Work to complete >> Without pictures, repeat the lines of the entries from the one containing "Image resolution: width=402" through the last, both ends included, and nothing else.

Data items
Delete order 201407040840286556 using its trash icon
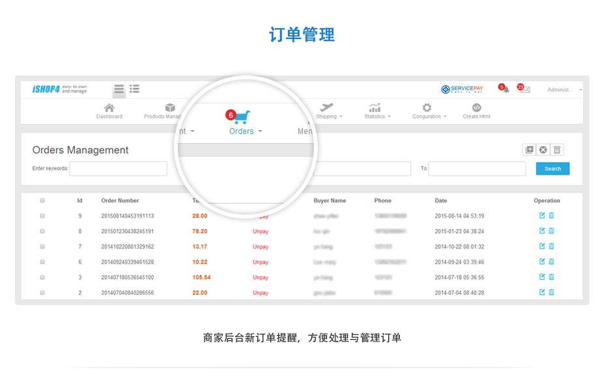 [551, 293]
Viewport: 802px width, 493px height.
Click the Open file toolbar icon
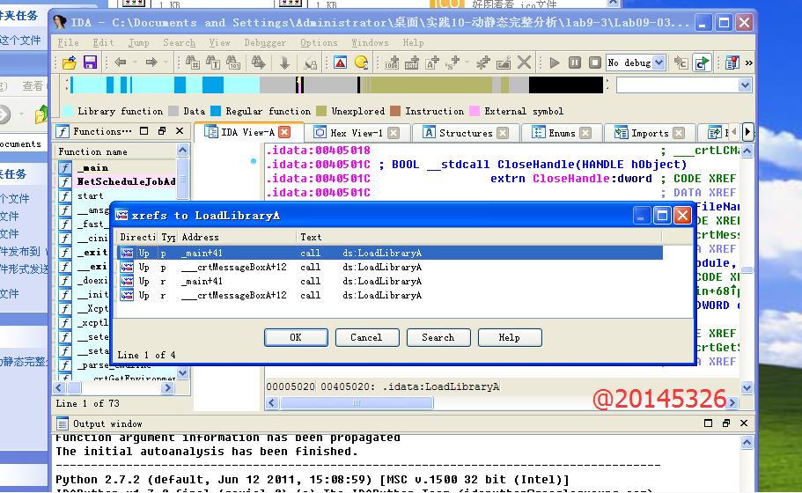70,63
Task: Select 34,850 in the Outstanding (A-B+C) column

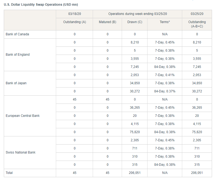Action: pos(197,83)
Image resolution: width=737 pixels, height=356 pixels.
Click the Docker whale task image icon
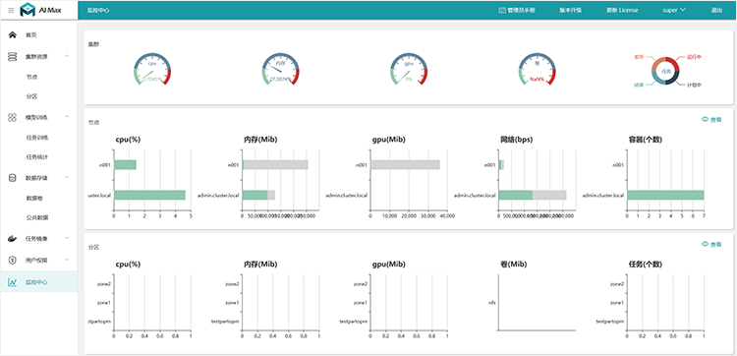pyautogui.click(x=13, y=238)
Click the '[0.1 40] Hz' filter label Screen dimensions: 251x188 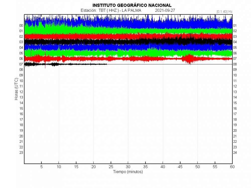pos(224,12)
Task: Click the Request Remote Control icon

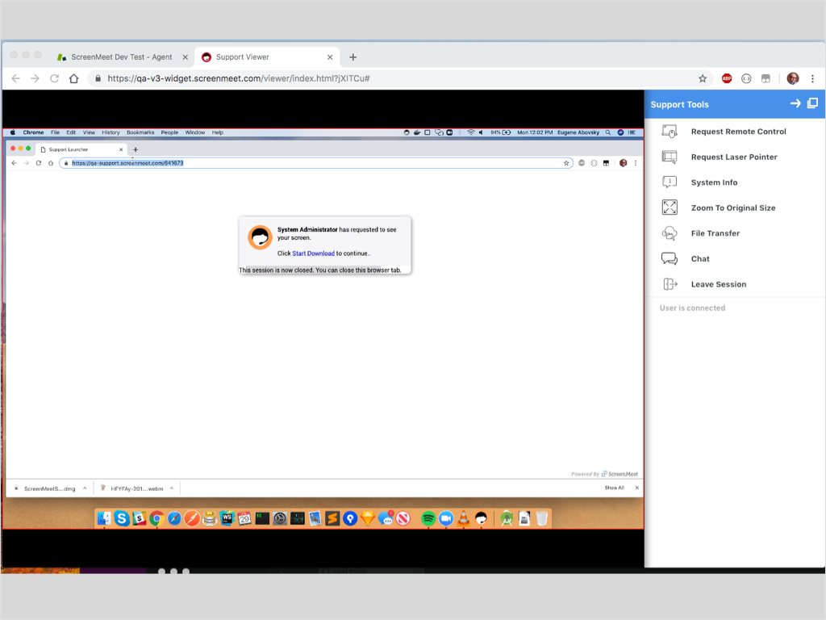Action: pyautogui.click(x=670, y=132)
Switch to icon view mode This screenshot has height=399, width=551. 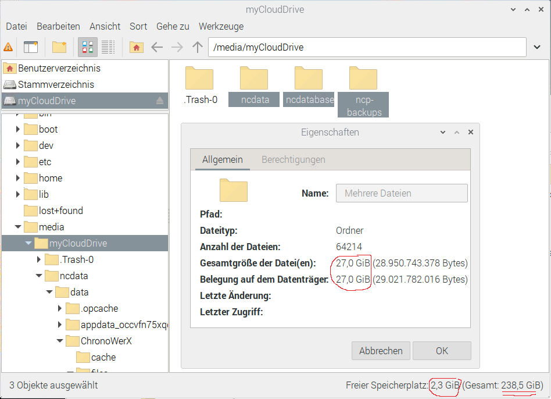click(88, 47)
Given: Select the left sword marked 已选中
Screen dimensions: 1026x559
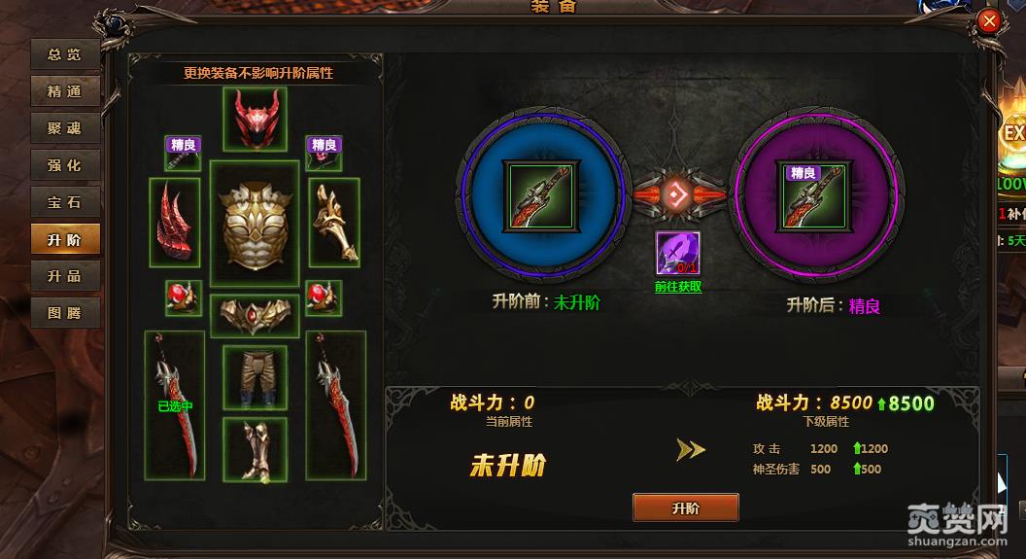Looking at the screenshot, I should pos(175,405).
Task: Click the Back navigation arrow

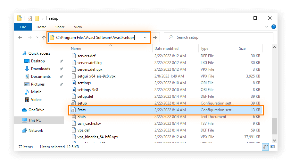Action: (x=20, y=37)
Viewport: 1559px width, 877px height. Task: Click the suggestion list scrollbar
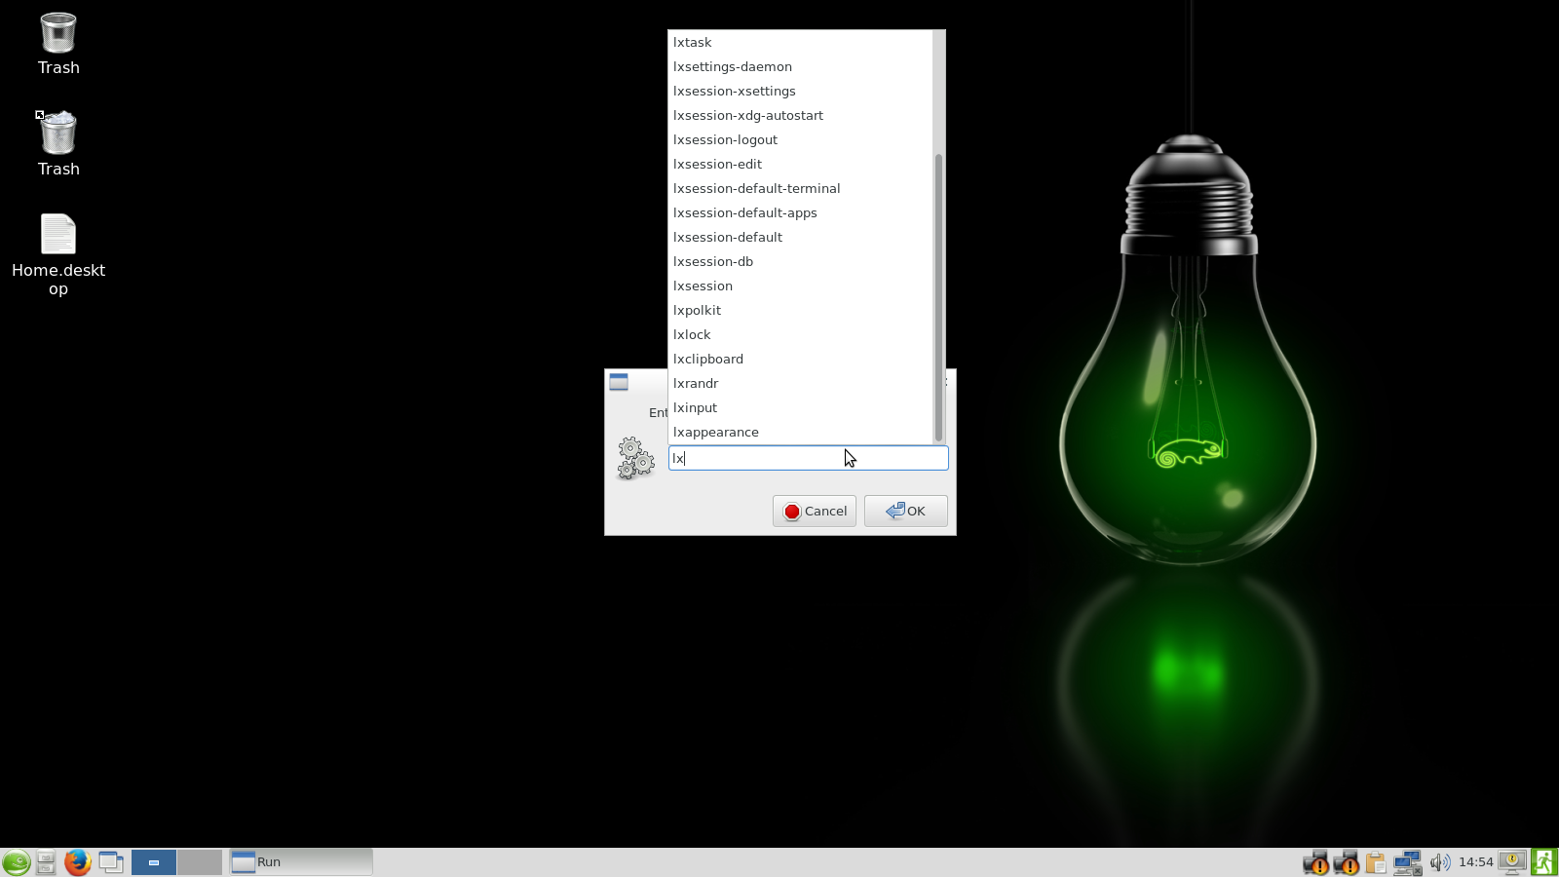(938, 292)
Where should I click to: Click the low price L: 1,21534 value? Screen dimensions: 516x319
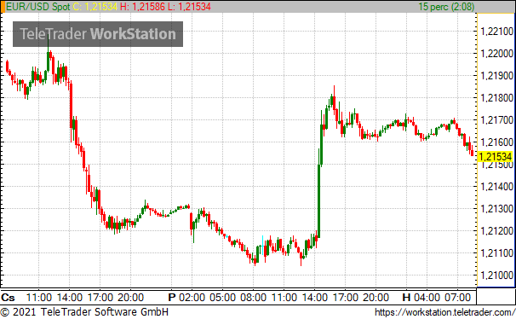click(x=189, y=7)

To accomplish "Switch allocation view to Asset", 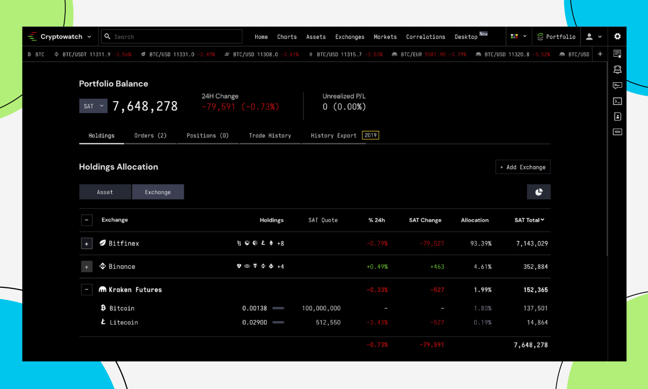I will click(105, 192).
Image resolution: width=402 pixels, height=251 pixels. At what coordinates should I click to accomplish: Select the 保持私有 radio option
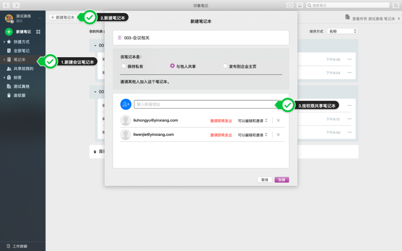tap(124, 66)
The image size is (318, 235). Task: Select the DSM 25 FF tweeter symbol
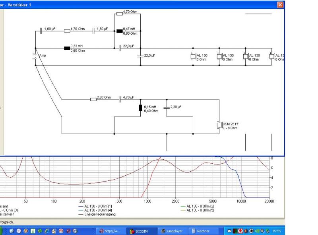point(219,125)
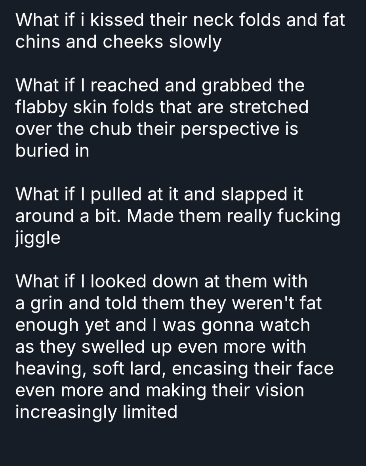This screenshot has width=366, height=466.
Task: Click the line reading "buried in"
Action: (x=52, y=151)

Task response >>
Image resolution: width=402 pixels, height=251 pixels. At what coordinates should I click to accomplish: Select the 保持私有 radio option
tap(124, 66)
The image size is (318, 235). Task: Select the DSM 25 FF tweeter symbol
point(219,125)
This screenshot has width=366, height=466.
Task: Click the line reading "buried in"
Action: (x=52, y=151)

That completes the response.